===== EXERCISE MATERIALS =====

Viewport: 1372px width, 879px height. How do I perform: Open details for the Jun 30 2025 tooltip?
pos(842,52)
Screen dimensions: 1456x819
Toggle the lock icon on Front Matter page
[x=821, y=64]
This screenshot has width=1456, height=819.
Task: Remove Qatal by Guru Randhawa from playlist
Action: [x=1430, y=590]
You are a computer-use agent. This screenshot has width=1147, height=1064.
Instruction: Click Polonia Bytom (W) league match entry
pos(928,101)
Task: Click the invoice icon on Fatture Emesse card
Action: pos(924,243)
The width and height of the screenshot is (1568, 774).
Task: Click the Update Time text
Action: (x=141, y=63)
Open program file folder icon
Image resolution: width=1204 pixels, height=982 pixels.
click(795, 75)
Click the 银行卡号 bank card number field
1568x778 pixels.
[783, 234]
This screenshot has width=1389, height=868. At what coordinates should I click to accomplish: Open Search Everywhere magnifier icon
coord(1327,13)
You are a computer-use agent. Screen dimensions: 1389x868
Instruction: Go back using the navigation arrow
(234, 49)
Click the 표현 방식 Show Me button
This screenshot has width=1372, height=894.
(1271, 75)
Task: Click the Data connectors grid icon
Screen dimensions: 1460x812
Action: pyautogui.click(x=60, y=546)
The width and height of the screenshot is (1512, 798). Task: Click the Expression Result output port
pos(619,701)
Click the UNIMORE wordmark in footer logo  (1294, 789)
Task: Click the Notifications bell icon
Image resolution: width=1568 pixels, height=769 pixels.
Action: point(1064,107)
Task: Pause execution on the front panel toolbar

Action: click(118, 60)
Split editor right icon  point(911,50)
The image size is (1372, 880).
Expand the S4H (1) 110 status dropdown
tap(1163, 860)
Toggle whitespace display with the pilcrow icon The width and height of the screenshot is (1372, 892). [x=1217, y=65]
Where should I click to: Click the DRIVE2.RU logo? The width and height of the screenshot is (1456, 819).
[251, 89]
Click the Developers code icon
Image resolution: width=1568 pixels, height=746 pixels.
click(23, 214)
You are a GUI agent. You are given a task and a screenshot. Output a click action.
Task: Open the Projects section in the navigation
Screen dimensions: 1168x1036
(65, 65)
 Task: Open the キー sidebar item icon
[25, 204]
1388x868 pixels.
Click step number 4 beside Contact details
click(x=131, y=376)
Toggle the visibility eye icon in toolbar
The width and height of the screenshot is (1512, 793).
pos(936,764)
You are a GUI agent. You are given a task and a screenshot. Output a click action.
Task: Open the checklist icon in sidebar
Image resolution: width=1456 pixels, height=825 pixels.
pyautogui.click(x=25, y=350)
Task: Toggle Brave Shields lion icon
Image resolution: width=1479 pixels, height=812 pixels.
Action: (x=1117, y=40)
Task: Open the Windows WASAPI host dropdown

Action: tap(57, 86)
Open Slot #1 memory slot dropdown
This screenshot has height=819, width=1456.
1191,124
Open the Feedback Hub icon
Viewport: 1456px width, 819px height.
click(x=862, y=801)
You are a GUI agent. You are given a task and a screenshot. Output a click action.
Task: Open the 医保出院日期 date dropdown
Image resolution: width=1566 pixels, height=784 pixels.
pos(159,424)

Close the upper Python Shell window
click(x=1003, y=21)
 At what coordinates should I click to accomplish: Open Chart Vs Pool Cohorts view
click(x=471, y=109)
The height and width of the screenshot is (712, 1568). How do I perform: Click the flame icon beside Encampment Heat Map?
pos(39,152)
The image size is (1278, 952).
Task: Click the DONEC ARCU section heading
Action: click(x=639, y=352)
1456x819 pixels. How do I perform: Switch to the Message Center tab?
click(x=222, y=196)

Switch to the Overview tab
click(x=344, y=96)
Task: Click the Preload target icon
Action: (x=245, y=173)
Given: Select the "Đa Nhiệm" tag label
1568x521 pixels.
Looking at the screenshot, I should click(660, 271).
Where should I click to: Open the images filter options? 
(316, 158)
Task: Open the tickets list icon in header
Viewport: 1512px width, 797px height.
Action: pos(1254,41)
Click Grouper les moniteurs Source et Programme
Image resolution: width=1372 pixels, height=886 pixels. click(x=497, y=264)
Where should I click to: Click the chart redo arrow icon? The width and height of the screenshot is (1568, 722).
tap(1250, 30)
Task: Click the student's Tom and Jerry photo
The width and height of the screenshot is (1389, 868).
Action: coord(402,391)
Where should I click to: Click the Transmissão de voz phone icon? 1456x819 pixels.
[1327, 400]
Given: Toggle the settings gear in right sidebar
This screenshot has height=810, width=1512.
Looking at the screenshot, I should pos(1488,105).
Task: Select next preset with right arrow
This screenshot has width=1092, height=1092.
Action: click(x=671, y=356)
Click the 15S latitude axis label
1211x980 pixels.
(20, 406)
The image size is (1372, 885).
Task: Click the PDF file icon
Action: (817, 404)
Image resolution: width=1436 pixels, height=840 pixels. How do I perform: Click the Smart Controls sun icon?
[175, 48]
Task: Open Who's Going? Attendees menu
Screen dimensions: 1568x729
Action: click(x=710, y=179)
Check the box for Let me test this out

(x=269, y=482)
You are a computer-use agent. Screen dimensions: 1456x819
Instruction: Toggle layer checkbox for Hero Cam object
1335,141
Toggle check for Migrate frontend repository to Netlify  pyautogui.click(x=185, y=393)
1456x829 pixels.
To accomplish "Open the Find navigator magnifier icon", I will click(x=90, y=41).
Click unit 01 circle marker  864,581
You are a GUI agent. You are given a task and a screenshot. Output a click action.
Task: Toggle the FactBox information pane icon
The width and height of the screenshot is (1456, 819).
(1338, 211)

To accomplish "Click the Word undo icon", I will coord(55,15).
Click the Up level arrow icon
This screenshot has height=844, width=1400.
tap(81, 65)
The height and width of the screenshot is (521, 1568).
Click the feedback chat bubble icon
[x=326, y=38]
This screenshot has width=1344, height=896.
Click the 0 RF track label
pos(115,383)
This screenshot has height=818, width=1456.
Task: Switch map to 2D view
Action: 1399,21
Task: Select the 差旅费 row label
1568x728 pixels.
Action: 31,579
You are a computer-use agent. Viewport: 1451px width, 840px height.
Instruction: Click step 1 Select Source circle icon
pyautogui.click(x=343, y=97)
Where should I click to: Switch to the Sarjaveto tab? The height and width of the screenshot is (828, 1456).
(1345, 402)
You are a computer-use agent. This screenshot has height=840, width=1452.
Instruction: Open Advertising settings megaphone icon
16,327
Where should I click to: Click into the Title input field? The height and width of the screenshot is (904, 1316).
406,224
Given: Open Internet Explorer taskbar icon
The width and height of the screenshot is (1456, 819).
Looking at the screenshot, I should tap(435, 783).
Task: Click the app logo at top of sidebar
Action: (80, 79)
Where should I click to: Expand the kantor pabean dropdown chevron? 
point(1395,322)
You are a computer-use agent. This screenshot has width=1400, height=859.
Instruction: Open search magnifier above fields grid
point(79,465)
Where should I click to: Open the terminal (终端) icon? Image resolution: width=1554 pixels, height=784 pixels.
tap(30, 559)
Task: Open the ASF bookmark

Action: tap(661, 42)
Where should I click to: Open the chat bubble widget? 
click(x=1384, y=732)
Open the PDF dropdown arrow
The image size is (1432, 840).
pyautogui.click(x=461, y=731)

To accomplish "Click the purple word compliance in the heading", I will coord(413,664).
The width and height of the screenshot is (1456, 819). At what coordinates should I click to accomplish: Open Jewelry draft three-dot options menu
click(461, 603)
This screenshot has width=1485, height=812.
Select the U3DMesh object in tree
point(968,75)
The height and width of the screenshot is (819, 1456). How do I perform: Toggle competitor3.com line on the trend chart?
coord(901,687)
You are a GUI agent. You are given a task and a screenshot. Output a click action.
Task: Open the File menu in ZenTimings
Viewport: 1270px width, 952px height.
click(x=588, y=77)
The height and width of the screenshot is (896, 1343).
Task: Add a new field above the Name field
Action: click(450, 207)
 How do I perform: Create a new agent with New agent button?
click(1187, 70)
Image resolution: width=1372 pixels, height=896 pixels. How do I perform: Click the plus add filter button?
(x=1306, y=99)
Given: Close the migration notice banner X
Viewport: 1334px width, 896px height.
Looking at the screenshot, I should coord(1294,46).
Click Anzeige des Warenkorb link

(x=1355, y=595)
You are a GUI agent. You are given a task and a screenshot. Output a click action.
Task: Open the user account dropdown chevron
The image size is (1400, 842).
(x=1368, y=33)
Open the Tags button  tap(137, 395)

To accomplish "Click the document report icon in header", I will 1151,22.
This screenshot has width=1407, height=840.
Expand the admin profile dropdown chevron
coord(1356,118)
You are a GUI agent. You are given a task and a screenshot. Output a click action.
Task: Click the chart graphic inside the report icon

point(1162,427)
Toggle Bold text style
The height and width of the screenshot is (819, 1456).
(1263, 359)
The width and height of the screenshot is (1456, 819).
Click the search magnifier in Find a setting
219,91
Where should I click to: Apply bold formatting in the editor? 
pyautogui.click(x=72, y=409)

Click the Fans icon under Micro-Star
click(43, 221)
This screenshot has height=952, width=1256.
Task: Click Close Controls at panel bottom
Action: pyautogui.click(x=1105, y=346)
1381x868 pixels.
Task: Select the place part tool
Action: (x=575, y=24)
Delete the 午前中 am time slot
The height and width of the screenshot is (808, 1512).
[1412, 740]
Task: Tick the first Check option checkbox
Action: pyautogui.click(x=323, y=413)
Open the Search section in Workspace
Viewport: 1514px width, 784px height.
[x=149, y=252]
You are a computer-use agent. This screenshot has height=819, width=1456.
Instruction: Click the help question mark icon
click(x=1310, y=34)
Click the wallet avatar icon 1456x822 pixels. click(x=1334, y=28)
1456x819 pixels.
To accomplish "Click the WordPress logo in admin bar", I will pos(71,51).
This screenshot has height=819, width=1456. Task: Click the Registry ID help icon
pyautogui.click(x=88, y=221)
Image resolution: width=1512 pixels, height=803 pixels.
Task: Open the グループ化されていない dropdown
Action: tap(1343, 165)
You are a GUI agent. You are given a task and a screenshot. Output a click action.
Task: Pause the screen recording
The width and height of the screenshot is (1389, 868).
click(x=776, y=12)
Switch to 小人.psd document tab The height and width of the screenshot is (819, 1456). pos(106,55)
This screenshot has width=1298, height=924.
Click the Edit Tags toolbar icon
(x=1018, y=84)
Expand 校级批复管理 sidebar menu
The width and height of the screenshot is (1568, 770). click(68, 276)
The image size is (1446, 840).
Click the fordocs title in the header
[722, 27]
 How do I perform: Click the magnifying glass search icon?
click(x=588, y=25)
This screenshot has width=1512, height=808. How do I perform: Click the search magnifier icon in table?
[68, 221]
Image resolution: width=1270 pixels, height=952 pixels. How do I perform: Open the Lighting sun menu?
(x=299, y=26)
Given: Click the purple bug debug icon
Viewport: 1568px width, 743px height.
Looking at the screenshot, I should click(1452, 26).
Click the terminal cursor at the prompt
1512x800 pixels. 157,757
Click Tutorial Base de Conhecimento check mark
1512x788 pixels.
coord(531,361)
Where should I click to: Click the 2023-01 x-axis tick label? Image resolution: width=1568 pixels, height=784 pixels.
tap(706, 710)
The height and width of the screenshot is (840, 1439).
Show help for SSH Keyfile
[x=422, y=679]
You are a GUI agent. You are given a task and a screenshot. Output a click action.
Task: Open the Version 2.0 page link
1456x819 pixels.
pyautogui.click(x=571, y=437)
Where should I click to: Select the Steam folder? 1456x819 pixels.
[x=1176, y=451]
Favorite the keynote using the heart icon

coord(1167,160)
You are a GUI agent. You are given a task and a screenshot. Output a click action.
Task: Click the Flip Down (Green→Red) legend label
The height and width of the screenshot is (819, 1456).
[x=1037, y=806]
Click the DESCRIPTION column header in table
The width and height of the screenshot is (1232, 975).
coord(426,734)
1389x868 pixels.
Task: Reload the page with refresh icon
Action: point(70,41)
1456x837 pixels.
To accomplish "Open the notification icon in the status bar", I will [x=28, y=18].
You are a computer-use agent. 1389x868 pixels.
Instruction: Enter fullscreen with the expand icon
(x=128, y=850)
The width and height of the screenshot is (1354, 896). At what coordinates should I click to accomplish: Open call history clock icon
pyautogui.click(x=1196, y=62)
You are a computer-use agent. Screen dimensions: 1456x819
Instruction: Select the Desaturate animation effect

=====

WHAT YOU HAVE TO DO>
Count how many of the lines in the material include the word "right", and state that number without anything else.

ANSWER AREA>
3